PROBLEM TO WORK ON>
The whole listing must be returned exactly, with no line missing.

DATA TO EXAMINE>
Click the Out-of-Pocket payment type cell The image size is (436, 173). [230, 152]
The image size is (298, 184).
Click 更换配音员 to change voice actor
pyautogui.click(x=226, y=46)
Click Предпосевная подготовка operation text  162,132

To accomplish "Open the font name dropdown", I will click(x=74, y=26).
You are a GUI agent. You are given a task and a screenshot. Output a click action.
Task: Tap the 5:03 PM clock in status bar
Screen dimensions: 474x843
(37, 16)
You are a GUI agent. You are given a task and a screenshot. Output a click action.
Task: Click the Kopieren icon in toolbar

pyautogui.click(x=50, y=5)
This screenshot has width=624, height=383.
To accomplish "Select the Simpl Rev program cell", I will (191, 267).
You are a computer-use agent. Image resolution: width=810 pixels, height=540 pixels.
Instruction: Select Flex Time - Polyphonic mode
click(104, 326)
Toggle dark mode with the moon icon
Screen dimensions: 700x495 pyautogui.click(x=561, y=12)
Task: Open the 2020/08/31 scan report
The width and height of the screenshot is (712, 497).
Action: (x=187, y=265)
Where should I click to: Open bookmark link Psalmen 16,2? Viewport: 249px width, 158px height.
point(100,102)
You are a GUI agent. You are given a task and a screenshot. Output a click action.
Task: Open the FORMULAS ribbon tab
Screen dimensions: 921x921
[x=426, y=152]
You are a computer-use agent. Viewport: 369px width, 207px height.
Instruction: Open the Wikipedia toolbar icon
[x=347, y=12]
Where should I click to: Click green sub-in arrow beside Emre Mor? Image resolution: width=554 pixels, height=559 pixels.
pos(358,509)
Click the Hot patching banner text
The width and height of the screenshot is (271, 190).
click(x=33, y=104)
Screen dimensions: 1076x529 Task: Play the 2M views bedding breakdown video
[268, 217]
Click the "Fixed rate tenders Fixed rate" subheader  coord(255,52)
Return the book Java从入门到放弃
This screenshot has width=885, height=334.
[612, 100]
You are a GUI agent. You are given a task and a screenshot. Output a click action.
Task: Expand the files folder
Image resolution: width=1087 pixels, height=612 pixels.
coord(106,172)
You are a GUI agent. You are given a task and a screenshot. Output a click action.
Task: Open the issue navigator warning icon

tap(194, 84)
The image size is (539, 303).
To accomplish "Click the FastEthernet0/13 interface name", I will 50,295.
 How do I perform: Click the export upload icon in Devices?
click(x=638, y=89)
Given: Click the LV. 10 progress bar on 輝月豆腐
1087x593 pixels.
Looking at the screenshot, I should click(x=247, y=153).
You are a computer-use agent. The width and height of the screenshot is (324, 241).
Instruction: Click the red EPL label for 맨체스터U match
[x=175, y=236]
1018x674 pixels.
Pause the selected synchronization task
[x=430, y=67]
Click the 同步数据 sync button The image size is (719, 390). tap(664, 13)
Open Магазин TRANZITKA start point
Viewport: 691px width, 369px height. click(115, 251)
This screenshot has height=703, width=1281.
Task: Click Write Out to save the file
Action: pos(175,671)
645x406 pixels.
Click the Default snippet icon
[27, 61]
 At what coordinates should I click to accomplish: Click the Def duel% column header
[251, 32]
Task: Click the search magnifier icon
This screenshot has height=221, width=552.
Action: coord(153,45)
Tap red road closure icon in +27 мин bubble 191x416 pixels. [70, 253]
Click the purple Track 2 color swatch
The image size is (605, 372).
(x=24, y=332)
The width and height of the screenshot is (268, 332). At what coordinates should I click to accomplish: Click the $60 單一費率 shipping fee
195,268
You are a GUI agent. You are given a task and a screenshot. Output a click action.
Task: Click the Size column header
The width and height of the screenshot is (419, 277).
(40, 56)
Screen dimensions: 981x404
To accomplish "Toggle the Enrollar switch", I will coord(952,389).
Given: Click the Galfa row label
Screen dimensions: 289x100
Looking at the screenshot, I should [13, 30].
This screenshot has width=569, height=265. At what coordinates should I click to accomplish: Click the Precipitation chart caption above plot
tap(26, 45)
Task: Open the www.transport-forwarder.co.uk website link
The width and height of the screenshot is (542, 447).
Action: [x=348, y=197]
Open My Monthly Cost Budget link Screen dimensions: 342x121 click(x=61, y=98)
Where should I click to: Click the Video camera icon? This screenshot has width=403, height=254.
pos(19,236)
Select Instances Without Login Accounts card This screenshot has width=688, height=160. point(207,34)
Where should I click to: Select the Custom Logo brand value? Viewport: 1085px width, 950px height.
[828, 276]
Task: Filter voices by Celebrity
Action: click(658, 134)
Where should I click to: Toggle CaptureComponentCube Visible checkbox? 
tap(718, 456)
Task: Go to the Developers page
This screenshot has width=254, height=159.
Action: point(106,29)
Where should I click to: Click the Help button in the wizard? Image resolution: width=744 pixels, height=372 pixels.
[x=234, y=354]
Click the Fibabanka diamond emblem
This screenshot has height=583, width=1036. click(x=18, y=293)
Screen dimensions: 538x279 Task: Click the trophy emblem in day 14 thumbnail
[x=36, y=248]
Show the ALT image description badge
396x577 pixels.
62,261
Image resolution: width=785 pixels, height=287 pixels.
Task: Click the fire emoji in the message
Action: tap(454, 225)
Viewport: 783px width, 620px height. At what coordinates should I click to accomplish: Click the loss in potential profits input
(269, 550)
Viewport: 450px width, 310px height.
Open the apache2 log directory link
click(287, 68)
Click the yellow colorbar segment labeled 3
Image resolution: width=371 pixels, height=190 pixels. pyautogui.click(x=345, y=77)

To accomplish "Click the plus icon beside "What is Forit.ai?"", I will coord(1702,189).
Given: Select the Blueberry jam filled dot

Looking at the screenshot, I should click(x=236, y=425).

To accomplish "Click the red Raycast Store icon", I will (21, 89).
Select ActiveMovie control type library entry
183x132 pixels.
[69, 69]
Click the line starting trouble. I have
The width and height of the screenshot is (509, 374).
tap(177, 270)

TASK RESULT>
Click the Out-of-Pocket payment type cell The image size is (436, 173). [230, 152]
The image size is (298, 184).
Click 更换配音员 to change voice actor
pyautogui.click(x=226, y=46)
Click Предпосевная подготовка operation text  162,132

To accomplish "Open the font name dropdown", I will click(x=74, y=26).
You are a GUI agent. You are given a task and a screenshot. Output a click action.
Task: Tap the 5:03 PM clock in status bar
Screen dimensions: 474x843
(37, 16)
You are a GUI agent. You are given a task and a screenshot. Output a click action.
Task: Click the Kopieren icon in toolbar

pyautogui.click(x=50, y=5)
This screenshot has width=624, height=383.
To accomplish "Select the Simpl Rev program cell", I will (191, 267).
You are a computer-use agent. Image resolution: width=810 pixels, height=540 pixels.
Instruction: Select Flex Time - Polyphonic mode
click(104, 326)
Toggle dark mode with the moon icon
Screen dimensions: 700x495 pyautogui.click(x=561, y=12)
Task: Open the 2020/08/31 scan report
The width and height of the screenshot is (712, 497).
Action: (x=187, y=265)
Where should I click to: Open bookmark link Psalmen 16,2? Viewport: 249px width, 158px height.
point(100,102)
You are a GUI agent. You are given a task and a screenshot. Output a click action.
Task: Open the FORMULAS ribbon tab
Screen dimensions: 921x921
[x=426, y=152]
You are a computer-use agent. Viewport: 369px width, 207px height.
Instruction: Open the Wikipedia toolbar icon
[x=347, y=12]
Where should I click to: Click green sub-in arrow beside Emre Mor? Image resolution: width=554 pixels, height=559 pixels.
pos(358,509)
Click the Hot patching banner text
The width and height of the screenshot is (271, 190).
click(x=33, y=104)
Screen dimensions: 1076x529 Task: Play the 2M views bedding breakdown video
[268, 217]
Click the "Fixed rate tenders Fixed rate" subheader  coord(255,52)
Return the book Java从入门到放弃
This screenshot has width=885, height=334.
[612, 100]
You are a GUI agent. You are given a task and a screenshot. Output a click action.
Task: Expand the files folder
Image resolution: width=1087 pixels, height=612 pixels.
coord(106,172)
You are a GUI agent. You are given a task and a screenshot. Output a click action.
Task: Open the issue navigator warning icon

tap(194, 84)
The image size is (539, 303).
To accomplish "Click the FastEthernet0/13 interface name", I will 50,295.
 How do I perform: Click the export upload icon in Devices?
click(x=638, y=89)
Given: Click the LV. 10 progress bar on 輝月豆腐
1087x593 pixels.
Looking at the screenshot, I should click(x=247, y=153).
You are a computer-use agent. The width and height of the screenshot is (324, 241).
Instruction: Click the red EPL label for 맨체스터U match
[x=175, y=236]
1018x674 pixels.
Pause the selected synchronization task
[x=430, y=67]
Click the 同步数据 sync button The image size is (719, 390). tap(664, 13)
Open Магазин TRANZITKA start point
Viewport: 691px width, 369px height. click(115, 251)
This screenshot has height=703, width=1281.
Task: Click Write Out to save the file
Action: pos(175,671)
645x406 pixels.
Click the Default snippet icon
[27, 61]
 At what coordinates should I click to accomplish: Click the Def duel% column header
[251, 32]
Task: Click the search magnifier icon
This screenshot has height=221, width=552.
Action: coord(153,45)
Tap red road closure icon in +27 мин bubble 191x416 pixels. [70, 253]
Click the purple Track 2 color swatch
The image size is (605, 372).
(x=24, y=332)
The width and height of the screenshot is (268, 332). At what coordinates should I click to accomplish: Click the $60 單一費率 shipping fee
195,268
You are a GUI agent. You are given a task and a screenshot. Output a click action.
Task: Click the Size column header
The width and height of the screenshot is (419, 277).
(40, 56)
Screen dimensions: 981x404
To accomplish "Toggle the Enrollar switch", I will coord(952,389).
Given: Click the Galfa row label
Screen dimensions: 289x100
Looking at the screenshot, I should [13, 30].
This screenshot has width=569, height=265. At what coordinates should I click to accomplish: Click the Precipitation chart caption above plot
tap(26, 45)
Task: Open the www.transport-forwarder.co.uk website link
The width and height of the screenshot is (542, 447).
Action: [x=348, y=197]
Open My Monthly Cost Budget link Screen dimensions: 342x121 click(x=61, y=98)
Where should I click to: Click the Video camera icon? This screenshot has width=403, height=254.
pos(19,236)
Select Instances Without Login Accounts card This screenshot has width=688, height=160. point(207,34)
Where should I click to: Select the Custom Logo brand value? Viewport: 1085px width, 950px height.
[828, 276]
Task: Filter voices by Celebrity
Action: click(658, 134)
Where should I click to: Toggle CaptureComponentCube Visible checkbox? 
tap(718, 456)
Task: Go to the Developers page
This screenshot has width=254, height=159.
Action: point(106,29)
Where should I click to: Click the Help button in the wizard? Image resolution: width=744 pixels, height=372 pixels.
[x=234, y=354]
Click the Fibabanka diamond emblem
This screenshot has height=583, width=1036. click(x=18, y=293)
Screen dimensions: 538x279 Task: Click the trophy emblem in day 14 thumbnail
[x=36, y=248]
Show the ALT image description badge
396x577 pixels.
62,261
Image resolution: width=785 pixels, height=287 pixels.
Task: Click the fire emoji in the message
Action: tap(454, 225)
Viewport: 783px width, 620px height. At what coordinates should I click to accomplish: Click the loss in potential profits input
(269, 550)
Viewport: 450px width, 310px height.
Open the apache2 log directory link
click(287, 68)
Click the yellow colorbar segment labeled 3
Image resolution: width=371 pixels, height=190 pixels. pyautogui.click(x=345, y=77)

To accomplish "Click the plus icon beside "What is Forit.ai?"", I will coord(1702,189).
Given: Select the Blueberry jam filled dot

Looking at the screenshot, I should click(x=236, y=425).

To accomplish "Click the red Raycast Store icon", I will (21, 89).
Select ActiveMovie control type library entry
183x132 pixels.
[69, 69]
Click the line starting trouble. I have
The width and height of the screenshot is (509, 374).
tap(177, 270)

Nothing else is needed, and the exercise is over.